[Haskell-cafe] Re: request for code review

Sun Mar 12 04:47:09 EST 2006

Hi,

Thanks to everyone who reviewed my code and submitted comments the
first time!  I've updated the code and transitioned to using the State
monad.  Perhaps controversially, I've continued to use |> in a bunch
of places that the monad didn't get rid of because I think it's more
readable, but I'm still open for argument on this topic.  Using the
monad didn't make the code any shorter, but it kind of "felt" better,
once I figured out how to use it.  Figuring out how to use execState
to get into and out of "monad-ity" was the hardest part, because it's
mentioned in so few of the examples.  I think it's fair to say, of
course, that using a monad has increased the complexity, but I can
still read what I wrote.  I've posted my code below for additional
comments.

Thanks again!
-jj

{- Translate C type declarations into English.

   This exercise was taken from "Expert C Programming:  Deep C Secrets", p. 84.

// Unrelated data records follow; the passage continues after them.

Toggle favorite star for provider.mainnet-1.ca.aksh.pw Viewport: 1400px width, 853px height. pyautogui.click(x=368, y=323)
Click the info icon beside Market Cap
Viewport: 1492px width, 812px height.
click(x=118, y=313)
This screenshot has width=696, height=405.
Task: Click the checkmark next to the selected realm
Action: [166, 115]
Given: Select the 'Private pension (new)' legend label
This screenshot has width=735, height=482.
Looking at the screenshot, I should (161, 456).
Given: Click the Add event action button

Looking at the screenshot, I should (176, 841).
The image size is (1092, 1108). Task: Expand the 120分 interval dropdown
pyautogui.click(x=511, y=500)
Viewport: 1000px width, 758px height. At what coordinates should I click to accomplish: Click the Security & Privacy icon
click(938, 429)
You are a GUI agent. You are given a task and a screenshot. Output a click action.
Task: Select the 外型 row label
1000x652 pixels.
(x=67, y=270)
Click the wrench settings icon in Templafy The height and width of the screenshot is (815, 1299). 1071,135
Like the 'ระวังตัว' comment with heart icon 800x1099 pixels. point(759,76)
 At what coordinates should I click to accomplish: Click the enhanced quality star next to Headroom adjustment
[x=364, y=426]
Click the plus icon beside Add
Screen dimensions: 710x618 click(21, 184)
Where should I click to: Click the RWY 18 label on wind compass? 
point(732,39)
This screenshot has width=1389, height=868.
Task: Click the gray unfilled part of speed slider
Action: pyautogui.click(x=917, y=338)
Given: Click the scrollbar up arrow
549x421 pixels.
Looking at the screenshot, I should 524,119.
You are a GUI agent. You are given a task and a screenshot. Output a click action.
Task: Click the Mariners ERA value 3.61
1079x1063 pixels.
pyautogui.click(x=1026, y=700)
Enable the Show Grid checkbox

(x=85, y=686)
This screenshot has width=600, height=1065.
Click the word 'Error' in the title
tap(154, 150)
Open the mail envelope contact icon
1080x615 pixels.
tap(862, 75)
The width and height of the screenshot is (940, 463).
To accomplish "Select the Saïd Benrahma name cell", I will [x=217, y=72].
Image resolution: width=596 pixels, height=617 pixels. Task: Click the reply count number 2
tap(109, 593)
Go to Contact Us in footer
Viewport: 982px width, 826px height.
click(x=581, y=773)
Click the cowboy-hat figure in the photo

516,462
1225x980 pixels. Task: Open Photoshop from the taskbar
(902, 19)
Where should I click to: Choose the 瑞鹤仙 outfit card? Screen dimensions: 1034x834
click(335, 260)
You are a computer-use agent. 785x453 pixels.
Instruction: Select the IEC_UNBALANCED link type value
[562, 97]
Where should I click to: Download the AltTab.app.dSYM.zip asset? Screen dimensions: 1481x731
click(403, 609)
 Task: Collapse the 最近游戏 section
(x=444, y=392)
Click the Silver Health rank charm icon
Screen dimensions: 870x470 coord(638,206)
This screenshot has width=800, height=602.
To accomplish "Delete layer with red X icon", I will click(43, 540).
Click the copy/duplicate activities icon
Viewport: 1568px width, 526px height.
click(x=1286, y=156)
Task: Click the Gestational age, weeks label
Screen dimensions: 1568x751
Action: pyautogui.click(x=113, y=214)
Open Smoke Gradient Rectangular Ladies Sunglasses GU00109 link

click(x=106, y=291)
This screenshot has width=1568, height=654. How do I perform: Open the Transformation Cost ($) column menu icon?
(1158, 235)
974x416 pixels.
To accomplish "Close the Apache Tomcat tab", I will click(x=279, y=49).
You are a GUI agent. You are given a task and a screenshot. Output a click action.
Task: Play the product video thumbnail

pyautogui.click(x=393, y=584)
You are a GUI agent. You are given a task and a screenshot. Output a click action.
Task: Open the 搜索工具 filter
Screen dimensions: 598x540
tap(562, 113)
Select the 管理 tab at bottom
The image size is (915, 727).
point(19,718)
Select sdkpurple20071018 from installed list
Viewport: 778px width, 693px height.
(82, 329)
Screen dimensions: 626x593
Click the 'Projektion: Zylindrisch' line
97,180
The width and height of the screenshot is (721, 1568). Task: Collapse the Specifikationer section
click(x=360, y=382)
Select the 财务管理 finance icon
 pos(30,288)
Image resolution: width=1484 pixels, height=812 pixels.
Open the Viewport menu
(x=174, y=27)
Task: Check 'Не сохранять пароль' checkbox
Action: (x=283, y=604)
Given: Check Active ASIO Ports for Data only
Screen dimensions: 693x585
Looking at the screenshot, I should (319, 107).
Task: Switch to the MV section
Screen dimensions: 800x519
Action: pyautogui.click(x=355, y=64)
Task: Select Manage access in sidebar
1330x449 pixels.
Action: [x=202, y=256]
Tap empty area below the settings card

   Example: echo -n "int *p;" | runhugs cdecl.hs

   Name: Shannon -jj Behrens <jjinux at gmail.com>
   Date: Fri Feb 17 00:03:38 PST 2006
-}

import Char (isSpace, isAlphaNum, isDigit)
import Control.Monad.State

-- |> is like a UNIX pipe.
infixl 9 |>
x |> f = f x

data TokenType = Identifier | Qualifier | Type | Symbol Char
  deriving (Show, Eq)

data Token = Token {
  tokenType :: TokenType,
  tokenValue :: String
} deriving Show

data ParseContext = ParseContext {
  input :: String,    -- The input that has not been parsed yet.
  output :: [String], -- A list of strings in the reverse order of that which
                      -- they should be printed (e.g. [" a dog.", "I have"]).
  currTok :: Token,   -- The current token, if defined.
  stack :: [Token]    -- A stack of tokens we haven't dealt with yet.
} deriving Show

-- For convenience:
currTokType :: ParseContext -> TokenType
currTokType ctx = ctx |> currTok |> tokenType

currTokValue :: ParseContext -> String
currTokValue ctx = ctx |> currTok |> tokenValue

-- Start a new State ParseContext given an input string.
createParseContext :: String -> ParseContext
createParseContext input =
  ParseContext {input = input, output = [], stack = []}

-- Create the final output string given a ParseContext.
consolidateOutput :: ParseContext -> String
consolidateOutput ctx =
  ctx |> output |> reverse |> concat

-- "Write" to a ParseContext's output.
writeOutput :: String -> State ParseContext ()
writeOutput s = modify (\ctx -> ctx {output = s : output ctx})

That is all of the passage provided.